(Stored data entries)
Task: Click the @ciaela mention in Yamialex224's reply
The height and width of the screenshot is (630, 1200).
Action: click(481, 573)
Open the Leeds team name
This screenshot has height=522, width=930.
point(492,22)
* * *
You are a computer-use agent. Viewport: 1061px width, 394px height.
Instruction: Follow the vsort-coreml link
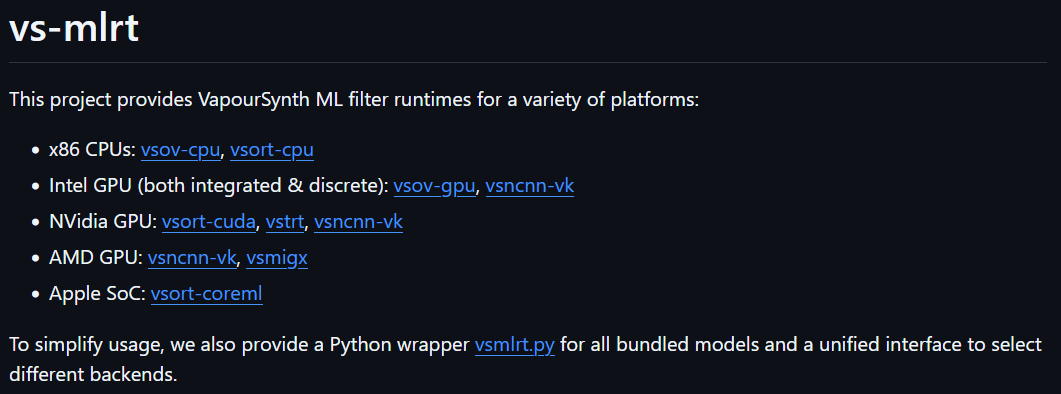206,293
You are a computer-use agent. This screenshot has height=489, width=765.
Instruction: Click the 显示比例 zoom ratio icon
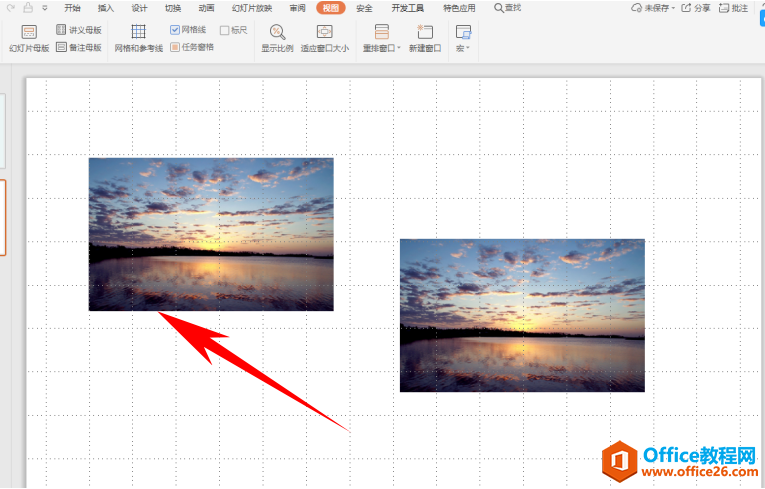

* **Task to complete**: Search the records above for the string "agent" and copy each line that holds it.

* **Problem solution**:
You are a computer-use agent. Viewport: 1061px width, 394px height.
You are a computer-use agent. This screenshot has height=489, width=765.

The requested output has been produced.